Benim en iyi dostum bir kitaptır.
- My best friend is a book.
Gerçek dostluk paha biçilmezdir.
- True friendship is priceless.
Beni seven bir arkadaşım var.
- I have a friend who loves me.
Arkadaşım Korece çalışıyor.
- My friend studies Korean.
Onun birçok tanıdıklar ancak birkaç arkadaşı var.
- He has many acquaintances but few friends.
Japonların tanıdıklarına karşı çok cana yakın oldukları ve tanımadıklarına çok ilgisiz oldukları söyleniyor.
- It is said that the Japanese are very friendly to those that they know, and very indifferent to those they don't.
Tom hâlâ tamamen eskisi kadar arkadaş canlısı.
- Tom is still just as friendly as he used to be.
Tom Mary'nin o kadar cana yakın olacağını ummuyordu.
- Tom didn't expect Mary to be so friendly.

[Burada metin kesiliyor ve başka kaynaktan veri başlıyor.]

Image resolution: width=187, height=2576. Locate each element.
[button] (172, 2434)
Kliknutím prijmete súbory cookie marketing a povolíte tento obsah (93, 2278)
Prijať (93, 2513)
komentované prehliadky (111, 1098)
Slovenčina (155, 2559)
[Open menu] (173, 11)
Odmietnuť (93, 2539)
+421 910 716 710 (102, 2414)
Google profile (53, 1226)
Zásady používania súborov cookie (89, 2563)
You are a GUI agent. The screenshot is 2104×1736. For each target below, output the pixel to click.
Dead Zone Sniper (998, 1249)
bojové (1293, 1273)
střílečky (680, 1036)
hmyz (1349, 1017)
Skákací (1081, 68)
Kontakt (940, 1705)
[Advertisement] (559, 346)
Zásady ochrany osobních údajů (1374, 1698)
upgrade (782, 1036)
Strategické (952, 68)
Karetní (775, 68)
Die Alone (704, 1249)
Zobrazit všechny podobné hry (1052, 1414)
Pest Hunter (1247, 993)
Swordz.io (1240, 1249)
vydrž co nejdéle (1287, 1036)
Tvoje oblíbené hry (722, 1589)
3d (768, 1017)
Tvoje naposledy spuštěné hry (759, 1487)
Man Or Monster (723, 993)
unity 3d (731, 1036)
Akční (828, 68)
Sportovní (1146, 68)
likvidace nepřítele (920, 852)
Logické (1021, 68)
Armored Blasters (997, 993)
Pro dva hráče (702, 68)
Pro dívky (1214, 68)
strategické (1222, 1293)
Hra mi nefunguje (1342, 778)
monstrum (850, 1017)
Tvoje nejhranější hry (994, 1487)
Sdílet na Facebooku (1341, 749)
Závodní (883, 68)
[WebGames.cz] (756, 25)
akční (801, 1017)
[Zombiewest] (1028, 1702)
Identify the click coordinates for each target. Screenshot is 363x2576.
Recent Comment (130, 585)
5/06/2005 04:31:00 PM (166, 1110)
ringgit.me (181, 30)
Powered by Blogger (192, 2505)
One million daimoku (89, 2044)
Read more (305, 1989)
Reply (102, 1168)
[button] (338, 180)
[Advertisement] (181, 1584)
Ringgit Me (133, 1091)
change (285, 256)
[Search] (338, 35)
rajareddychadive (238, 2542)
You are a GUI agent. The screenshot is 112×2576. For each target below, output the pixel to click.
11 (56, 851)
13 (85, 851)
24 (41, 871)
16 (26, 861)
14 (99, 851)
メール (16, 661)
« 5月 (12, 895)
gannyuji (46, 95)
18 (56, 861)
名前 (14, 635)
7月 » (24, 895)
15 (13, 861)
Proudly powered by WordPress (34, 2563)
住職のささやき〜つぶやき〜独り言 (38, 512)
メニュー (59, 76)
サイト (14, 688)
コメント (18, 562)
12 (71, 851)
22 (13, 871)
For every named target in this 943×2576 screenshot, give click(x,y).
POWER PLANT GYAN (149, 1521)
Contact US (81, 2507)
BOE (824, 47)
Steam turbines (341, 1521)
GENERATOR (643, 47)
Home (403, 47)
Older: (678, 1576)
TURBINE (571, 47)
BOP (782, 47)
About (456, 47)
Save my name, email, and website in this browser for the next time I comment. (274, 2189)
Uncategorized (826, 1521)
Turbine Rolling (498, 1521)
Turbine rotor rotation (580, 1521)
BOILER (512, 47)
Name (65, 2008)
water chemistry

Senin babanın arkadaşları onun tek destekçileri değil.
- Your father's friends aren't his only supporters.
Sevgili bir arkadaşım tarafından desteklendim.
- I was aided by a dear friend.
Ona yardımcı olacak arkadaşı yoktu.
- He had no friend to help him.
Ben bu işi bir arkadaşa yardımcı olmak için yapıyorum.
- I'm doing this job to help a friend.